■ **REQUIREMENT**: In the entries below, every line with the string "sidebar" is to be reported.

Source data
_ _ _ _
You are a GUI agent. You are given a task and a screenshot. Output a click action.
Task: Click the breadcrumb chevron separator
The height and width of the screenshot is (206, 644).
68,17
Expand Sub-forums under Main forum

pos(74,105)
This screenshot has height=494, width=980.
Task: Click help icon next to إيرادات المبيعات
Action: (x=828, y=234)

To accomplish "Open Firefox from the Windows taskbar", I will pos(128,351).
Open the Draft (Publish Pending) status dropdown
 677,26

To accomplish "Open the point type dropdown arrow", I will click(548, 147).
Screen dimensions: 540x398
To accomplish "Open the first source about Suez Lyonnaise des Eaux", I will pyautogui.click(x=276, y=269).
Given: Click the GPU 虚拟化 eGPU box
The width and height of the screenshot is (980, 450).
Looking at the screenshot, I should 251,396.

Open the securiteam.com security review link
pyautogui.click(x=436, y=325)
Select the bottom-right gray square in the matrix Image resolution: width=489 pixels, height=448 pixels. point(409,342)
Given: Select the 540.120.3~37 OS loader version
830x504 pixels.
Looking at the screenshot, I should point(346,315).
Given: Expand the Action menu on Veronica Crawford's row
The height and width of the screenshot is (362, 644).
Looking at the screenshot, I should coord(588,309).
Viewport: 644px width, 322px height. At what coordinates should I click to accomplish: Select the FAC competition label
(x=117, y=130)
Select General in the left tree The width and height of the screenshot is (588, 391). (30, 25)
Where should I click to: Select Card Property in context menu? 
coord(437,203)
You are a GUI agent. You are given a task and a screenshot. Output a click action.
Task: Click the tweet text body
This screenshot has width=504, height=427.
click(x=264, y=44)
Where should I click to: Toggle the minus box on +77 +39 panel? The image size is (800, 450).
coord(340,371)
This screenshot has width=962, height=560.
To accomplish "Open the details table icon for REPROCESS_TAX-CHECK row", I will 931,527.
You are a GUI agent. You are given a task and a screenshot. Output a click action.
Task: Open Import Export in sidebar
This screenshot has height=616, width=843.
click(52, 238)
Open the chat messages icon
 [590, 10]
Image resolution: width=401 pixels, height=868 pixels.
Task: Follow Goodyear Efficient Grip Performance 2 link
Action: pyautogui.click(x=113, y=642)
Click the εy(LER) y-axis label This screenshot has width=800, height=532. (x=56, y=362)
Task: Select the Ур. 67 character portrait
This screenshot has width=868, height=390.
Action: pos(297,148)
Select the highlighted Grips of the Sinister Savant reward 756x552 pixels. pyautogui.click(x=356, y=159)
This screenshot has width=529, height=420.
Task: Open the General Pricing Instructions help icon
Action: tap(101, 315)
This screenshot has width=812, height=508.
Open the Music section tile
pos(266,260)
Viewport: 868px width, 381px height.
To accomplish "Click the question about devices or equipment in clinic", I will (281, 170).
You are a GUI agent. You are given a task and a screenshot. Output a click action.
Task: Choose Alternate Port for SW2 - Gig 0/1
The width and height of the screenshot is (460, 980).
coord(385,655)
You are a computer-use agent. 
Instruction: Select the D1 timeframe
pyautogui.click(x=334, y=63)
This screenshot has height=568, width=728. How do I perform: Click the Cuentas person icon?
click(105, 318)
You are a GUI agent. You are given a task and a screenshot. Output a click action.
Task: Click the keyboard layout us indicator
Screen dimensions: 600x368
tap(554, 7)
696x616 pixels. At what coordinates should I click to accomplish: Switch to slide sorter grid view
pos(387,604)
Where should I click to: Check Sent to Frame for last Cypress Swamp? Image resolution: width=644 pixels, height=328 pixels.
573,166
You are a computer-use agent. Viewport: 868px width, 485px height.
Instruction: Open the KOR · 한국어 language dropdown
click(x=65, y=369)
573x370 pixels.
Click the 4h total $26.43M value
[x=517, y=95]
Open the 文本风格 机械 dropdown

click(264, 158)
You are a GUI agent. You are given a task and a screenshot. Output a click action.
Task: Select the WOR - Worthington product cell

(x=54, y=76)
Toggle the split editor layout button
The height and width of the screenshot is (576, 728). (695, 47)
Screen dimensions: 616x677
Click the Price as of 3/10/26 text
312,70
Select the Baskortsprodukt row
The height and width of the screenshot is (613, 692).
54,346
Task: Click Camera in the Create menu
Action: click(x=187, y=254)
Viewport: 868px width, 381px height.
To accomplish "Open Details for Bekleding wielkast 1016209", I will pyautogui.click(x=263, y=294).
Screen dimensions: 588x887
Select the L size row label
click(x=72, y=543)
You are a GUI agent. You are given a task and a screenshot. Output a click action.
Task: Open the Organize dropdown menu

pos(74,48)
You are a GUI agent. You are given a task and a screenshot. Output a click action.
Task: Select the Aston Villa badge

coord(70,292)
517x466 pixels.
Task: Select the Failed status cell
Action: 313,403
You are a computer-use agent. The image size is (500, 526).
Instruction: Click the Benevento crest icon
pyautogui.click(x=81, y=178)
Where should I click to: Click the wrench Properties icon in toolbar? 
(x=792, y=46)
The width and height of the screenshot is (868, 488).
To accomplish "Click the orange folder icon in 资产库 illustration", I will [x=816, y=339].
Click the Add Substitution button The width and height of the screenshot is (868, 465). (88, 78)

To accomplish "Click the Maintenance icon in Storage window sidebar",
_ _ _ _
■ **THE COMPLETED TASK**:
Task: Open Import Export in sidebar
To accomplish "Click the Maintenance icon in Storage window sidebar",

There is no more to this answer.